Tilly and the Wall's 2008 record O found the band revising and expanding their sound, relying less on the folky pop template that their first two albums used so well in favor of a harder, more punk-inspired approach that was both a little angrier and a little less effective for being so.
At first.
it seems that 2012's Heavy Mood is even more angry and aggressive as it leads off with two strident and over-amped dance punk songs ("Love Riot" and "Heavy Mood") that flatten out any subtleties in their sound and just pound the listener over the head with loud drums and over-the-top vocals.
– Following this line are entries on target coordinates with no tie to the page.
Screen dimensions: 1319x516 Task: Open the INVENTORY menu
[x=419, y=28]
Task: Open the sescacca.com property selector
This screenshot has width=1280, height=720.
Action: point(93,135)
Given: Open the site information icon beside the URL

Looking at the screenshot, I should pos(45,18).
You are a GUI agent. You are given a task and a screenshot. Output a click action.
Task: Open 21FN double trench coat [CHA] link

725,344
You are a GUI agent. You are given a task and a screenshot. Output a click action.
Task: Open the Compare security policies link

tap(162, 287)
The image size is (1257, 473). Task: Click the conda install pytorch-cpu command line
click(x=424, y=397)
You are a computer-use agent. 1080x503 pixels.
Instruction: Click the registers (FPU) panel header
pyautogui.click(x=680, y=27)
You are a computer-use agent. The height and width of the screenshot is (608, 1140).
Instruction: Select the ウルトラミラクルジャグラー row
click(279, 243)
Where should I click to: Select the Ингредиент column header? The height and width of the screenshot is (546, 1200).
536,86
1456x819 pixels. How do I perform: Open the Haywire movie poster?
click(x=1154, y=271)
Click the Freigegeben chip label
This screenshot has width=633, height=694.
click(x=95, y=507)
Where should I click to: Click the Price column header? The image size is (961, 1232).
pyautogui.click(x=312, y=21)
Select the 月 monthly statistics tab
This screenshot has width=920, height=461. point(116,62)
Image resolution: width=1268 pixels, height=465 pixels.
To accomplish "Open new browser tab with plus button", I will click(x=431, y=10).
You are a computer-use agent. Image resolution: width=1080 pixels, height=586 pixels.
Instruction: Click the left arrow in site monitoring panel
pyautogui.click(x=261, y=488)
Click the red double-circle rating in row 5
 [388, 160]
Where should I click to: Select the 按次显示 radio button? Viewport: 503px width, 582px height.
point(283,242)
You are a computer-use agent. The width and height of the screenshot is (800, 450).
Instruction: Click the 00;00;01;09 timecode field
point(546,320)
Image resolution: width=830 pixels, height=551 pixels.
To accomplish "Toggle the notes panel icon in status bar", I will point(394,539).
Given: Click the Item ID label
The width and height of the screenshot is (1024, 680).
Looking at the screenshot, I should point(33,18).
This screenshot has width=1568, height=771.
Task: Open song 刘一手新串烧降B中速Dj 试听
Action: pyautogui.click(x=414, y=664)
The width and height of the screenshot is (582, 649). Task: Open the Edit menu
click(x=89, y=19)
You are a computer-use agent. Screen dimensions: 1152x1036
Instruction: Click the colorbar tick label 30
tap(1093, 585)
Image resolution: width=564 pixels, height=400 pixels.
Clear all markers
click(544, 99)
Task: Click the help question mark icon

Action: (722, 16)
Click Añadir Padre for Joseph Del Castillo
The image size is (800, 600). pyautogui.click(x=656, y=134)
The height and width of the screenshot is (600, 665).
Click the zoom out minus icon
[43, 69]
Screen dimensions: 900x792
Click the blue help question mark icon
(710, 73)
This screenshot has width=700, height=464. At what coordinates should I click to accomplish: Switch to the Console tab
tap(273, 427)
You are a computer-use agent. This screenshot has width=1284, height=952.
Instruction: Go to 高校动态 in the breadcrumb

After this inauspicious start, things get better as the mood relaxes and the group returns to the kind of styles and sounds they are more equipped to deliver.
The girl group ballad "All Kinds of Guns" shows off their bruised romantic side; "Echo My Love" is a nicely melancholy, new wave-inspired love song, and "Thicker than Thieves" is a galloping, heartfelt pop song that shows how well the electronic percussion can be blended with the tapdance beats they made their name on when they started.
The band is definitely at their best on these kind of small scale, intensely personal songs that delve into real, somewhat desperate emotions; the kind that everyone has had at one time or another.
When they stretch beyond this and start making big statements (like on "Love Riot" or the embarrassingly bombastic "Defenders," which ends the album in a blaze of children's vocal choruses), the group come off as patronizing and hollow.
Luckily, these moments are contained at the beginning and end of the record and with the technology of the day, are easily skippable.
Some judicious editing on the band's part would have made this a worthy follow-up to their first two excellent albums but as it stands, it's more of a confused and confusing record that is hard to recommend to anyone except fans who came on board when O was released.